Exercise description: How many lines in the rows below contain the string "Select"? Matching is case-sensitive; reply with the number alone.

Data listing:
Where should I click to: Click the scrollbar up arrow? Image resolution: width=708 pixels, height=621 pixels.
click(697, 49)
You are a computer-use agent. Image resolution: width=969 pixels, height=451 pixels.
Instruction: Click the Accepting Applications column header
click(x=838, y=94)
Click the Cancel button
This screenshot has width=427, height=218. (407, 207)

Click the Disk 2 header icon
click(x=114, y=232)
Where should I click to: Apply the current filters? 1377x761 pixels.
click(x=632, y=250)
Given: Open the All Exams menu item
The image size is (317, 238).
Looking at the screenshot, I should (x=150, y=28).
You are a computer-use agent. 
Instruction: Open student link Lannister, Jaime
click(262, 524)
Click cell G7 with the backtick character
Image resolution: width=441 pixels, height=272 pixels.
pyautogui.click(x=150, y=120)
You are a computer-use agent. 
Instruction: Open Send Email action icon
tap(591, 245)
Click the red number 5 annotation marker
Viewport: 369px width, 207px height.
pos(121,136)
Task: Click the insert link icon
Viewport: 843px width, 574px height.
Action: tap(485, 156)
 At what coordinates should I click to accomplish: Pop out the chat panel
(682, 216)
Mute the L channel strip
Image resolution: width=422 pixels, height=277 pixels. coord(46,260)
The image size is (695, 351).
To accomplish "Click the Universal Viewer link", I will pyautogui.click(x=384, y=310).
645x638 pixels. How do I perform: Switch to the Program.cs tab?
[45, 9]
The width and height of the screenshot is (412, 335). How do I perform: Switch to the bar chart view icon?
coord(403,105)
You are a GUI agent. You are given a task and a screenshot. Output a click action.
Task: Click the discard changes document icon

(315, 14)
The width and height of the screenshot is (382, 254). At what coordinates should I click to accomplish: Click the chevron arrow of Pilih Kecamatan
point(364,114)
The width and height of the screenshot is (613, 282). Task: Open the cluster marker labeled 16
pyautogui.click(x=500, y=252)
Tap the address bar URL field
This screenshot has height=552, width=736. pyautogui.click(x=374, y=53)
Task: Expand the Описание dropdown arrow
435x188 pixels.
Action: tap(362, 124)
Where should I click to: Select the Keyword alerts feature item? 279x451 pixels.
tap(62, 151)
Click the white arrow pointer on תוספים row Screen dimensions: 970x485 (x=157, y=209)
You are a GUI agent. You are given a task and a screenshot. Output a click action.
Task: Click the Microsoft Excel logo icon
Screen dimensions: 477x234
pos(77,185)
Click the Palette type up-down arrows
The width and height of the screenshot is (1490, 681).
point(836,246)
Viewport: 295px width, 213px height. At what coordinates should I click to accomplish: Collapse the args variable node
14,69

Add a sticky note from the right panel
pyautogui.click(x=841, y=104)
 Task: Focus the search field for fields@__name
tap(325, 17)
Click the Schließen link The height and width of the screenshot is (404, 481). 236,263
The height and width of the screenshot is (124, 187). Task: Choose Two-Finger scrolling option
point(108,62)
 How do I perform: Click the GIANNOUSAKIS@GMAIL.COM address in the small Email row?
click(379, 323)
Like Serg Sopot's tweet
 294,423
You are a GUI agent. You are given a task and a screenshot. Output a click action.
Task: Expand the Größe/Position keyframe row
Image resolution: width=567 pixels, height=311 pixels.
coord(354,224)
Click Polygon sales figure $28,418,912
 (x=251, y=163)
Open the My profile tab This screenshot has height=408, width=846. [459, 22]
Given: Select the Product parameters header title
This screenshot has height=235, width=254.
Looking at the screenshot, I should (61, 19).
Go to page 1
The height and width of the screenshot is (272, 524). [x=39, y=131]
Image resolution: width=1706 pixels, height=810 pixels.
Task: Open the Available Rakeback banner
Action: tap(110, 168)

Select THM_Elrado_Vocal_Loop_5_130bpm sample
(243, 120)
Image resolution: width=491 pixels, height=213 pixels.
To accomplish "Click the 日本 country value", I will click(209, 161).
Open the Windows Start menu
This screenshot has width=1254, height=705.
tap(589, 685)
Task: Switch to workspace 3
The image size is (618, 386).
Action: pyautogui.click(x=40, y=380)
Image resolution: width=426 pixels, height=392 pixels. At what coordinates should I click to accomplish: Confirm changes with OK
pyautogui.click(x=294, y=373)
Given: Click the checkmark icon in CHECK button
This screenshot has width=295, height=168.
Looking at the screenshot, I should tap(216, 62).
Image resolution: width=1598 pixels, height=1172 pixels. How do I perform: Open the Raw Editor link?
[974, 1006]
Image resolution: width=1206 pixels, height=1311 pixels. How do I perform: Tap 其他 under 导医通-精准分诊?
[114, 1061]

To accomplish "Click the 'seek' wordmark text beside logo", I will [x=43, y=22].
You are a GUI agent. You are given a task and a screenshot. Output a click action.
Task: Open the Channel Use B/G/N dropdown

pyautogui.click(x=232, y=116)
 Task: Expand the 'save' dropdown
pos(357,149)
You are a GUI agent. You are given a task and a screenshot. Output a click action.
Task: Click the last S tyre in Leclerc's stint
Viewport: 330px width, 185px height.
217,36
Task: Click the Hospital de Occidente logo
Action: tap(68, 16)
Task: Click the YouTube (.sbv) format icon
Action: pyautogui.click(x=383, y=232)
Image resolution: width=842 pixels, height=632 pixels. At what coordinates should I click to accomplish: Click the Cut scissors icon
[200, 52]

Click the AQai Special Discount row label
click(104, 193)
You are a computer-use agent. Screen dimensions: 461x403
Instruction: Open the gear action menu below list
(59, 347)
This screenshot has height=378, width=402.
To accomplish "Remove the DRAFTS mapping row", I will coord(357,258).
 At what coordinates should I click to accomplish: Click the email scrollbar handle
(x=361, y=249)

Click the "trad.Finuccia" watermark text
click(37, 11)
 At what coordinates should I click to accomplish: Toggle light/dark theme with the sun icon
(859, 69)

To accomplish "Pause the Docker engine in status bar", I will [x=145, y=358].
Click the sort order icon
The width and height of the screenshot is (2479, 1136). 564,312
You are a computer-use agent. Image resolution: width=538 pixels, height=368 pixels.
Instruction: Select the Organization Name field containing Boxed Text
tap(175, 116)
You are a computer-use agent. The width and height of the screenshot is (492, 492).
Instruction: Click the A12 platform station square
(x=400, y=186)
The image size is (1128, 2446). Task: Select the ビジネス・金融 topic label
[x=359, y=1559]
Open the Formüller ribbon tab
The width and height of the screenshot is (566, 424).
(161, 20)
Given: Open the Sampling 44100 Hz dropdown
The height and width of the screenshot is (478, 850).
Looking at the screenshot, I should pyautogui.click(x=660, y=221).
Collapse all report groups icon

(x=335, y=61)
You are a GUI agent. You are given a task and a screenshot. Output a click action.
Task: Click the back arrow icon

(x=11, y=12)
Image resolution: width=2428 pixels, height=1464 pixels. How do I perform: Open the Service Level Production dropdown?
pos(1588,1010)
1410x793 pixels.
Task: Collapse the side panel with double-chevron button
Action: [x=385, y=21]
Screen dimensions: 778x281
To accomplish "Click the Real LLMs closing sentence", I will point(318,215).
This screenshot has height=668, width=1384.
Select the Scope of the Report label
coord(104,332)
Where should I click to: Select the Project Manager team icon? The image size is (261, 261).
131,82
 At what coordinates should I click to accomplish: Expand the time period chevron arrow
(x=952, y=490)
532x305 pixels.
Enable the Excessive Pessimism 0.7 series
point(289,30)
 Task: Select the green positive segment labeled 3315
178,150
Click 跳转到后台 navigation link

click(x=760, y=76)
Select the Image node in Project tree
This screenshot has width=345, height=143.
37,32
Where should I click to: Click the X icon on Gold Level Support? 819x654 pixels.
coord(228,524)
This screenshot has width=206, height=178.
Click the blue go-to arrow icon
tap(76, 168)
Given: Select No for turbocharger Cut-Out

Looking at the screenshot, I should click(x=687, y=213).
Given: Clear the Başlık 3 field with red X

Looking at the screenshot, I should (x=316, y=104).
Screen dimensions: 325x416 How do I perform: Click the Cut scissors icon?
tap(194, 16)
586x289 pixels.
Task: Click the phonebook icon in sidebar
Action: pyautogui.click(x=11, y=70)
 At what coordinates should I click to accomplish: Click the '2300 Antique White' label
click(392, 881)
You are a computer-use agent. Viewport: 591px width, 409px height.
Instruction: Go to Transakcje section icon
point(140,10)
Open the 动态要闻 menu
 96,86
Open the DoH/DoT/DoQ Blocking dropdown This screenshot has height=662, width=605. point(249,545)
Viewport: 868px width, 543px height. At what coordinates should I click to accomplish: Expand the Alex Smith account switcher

Task answer: 10